IBM claims CodeFlare can cut the time to execute analysis and optimization of 100,000 training pipelines from four hours to 15 minutes. The company says it’s working with customers to integrate CodeFlare into their software streams, as well as using it internally in its own AI research.

As of today, CodeFlare is available in open source, along with a series of technical blog posts on how it works and what developers need to get started. Going forward, IBM plans to continue evolving CodeFlare to support more complex pipelines and capabilities like fault-tolerance and consistency, integration and data management for external sources, and support for pipeline visualization.

“Enabling a unified experience to scale pipelines from a laptop to a small cluster to the cloud is a major focus for CodeFlare,” Nagpurkar said. “We see CodeFlare as one of the key next steps in the evolution of our hybrid cloud platform. In terms of value to users, it is important to highlight that by significantly improving efficiency, CodeFlare enables not only cost and time savings, but it also creates the opportunity to tackle new use cases that were previously simply impractical due to size, scale, or complexity.”

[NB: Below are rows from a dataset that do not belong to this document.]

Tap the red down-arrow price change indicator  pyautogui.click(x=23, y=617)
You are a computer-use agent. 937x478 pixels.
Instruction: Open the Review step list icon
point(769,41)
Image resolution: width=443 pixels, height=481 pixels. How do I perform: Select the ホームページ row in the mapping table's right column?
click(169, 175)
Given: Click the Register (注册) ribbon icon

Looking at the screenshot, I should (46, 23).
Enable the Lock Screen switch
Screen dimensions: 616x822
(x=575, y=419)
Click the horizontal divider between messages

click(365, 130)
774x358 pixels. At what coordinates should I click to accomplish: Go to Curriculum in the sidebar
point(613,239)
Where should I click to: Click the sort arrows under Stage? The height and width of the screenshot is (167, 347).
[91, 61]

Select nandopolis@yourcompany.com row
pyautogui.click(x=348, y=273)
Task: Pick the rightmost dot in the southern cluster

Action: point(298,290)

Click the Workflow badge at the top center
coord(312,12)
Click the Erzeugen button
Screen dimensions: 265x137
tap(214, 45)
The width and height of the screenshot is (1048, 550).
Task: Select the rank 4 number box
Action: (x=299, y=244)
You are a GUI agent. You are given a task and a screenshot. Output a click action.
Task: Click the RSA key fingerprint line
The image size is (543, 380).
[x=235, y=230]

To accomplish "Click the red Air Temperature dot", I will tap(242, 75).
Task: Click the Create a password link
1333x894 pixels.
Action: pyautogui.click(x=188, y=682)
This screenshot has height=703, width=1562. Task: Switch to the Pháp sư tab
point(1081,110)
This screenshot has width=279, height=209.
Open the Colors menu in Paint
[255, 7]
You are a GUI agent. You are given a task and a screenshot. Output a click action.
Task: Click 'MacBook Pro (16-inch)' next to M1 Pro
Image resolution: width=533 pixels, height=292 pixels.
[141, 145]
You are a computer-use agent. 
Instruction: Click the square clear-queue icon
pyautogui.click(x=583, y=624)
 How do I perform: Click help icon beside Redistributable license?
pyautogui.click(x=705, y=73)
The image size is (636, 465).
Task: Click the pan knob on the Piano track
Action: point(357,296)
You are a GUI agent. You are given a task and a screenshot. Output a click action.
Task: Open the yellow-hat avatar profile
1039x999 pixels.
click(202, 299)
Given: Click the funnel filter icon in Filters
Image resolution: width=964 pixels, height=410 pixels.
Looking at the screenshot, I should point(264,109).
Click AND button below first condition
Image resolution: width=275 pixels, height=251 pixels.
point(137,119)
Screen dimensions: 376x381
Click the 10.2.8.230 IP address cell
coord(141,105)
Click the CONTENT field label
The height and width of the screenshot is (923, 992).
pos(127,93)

The launch of CodeFlare comes as AI adoption accelerates among the enterprise, a trend attributable in part to the pandemic. A survey by KPMG suggests a large number of organizations have increased their investments to the point that they’re concerned about moving too fast. At the current pace, McKinsey forecasts that AI could contribute an additional 1.2% to gross domestic product growth for the next 10 years.